Everything was in place for what this motley and sinister assortment of hardliners wanted—a bloody crackdown on the independence movements that were fracturing the Soviet Union. The most assertive of these were in the Baltic republics, which had been annexed by Stalin half a century earlier and longed for their prewar freedoms. Gorbachev never understood Baltic nationalism. He used a chopping motion of his hand to express his contempt for the “secessionists and political adventurers” making trouble on the Soviet Union’s western flank.

Nine months before, after Sajudis, the anti-Moscow national front of Lithuania, won the state election, the country bordering Poland had become the first Soviet republic to declare independence. The Soviet emblem on the parliament building in the capital, Vilnius, had been chiseled off and replaced with a canvas depicting a knight with a sword in hand, the emblem of free Lithuania. The new government had taken over public buildings and dropped Russian as an official language.

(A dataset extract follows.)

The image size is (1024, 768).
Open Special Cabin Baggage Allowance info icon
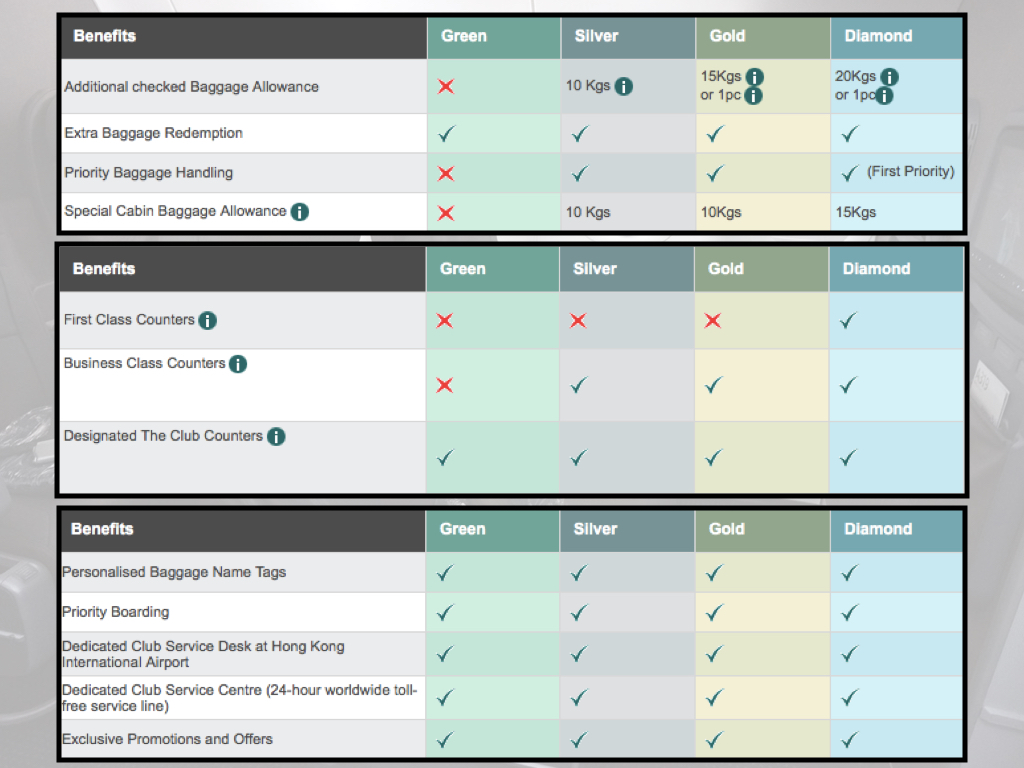coord(300,212)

The conservatives in Moscow were appalled. Gorbachev himself never intended that his changes should go so far. He warned the Lithuanian parliament to submit to Soviet power, and imposed an economic blockade. Troops staged provocative parades in Vilnius, and military helicopters dropped leaflets over the city, urging the Russian and Polish minorities to join pro-Soviet rallies. The intimidation had no effect.

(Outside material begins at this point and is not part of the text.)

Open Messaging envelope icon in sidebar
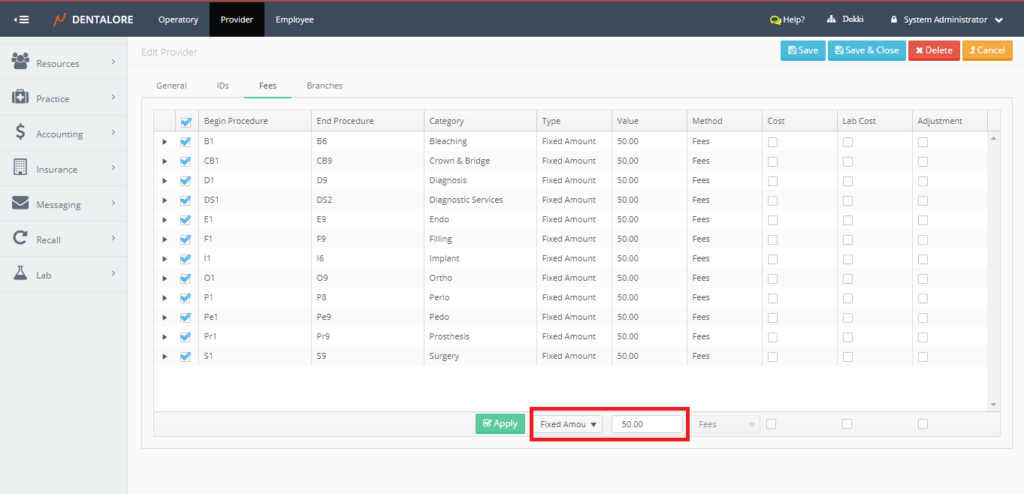Viewport: 1024px width, 494px height. pyautogui.click(x=20, y=203)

On January 12, 1991, a shadowy pro-Soviet “committee for national salvation” announced in Vilnius that it was taking power. This committee “requested” Soviet forces to seize the television tower in Vilnius, which was broadcasting proindependence material. Unarmed Lithuanians had gathered outside the tower, fearing it would be taken over by pro-Moscow forces. In the early hours of January 13, troops from the KGB Alpha Group, trained especially to fight terrorists, arrived and fired live bullets into the crowd. Thirteen civilians were killed and several hundred injured. One KGB officer was accidentally shot dead by his own men. Gorbachev at first voiced support for the faceless committee of national salvation. He did not disown the KGB assault on the civilians at the TV tower but blamed everything on the Lithuanian declaration of independence, which he called “a virtual nighttime, constitutional coup.”

In Moscow glasnost was suspended, and news of the massacre was suppressed. Central television gave only the military version of events in Vilnius. The lively late-night program
Vzglyad
(Glance) was taken off the air, and an independent news agency, Interfax, was silenced. TASS described the nationalist defenders of the television tower as “intoxicated youths . . . singing pro-fascist songs.” It seemed as if the totalitarian past had returned.

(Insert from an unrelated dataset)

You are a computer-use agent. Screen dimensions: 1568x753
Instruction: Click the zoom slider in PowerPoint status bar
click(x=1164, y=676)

Knowing that if sovereignty could be crushed in the Baltics it could be crushed in Russia too, Yeltsin acted quickly. He flew to Tallinn, capital of Estonia, the most northerly of the three Baltic republics, to meet the defiant elected presidents of Lithuania, Latvia, and Estonia. There in the barricaded parliament, protected by Estonian youths with hunting guns, he signed an agreement with them to recognize each other’s sovereignty. Yeltsin’s prestige stiffened the nationalists’ resolve to resist, infuriating Gorbachev. A friendly KGB source advised Yeltsin not to take a flight back to Moscow, as it might be sabotaged. He was driven instead the 217 miles from Tallinn to Leningrad (now St. Petersburg) and from there flew back to the Russian capital.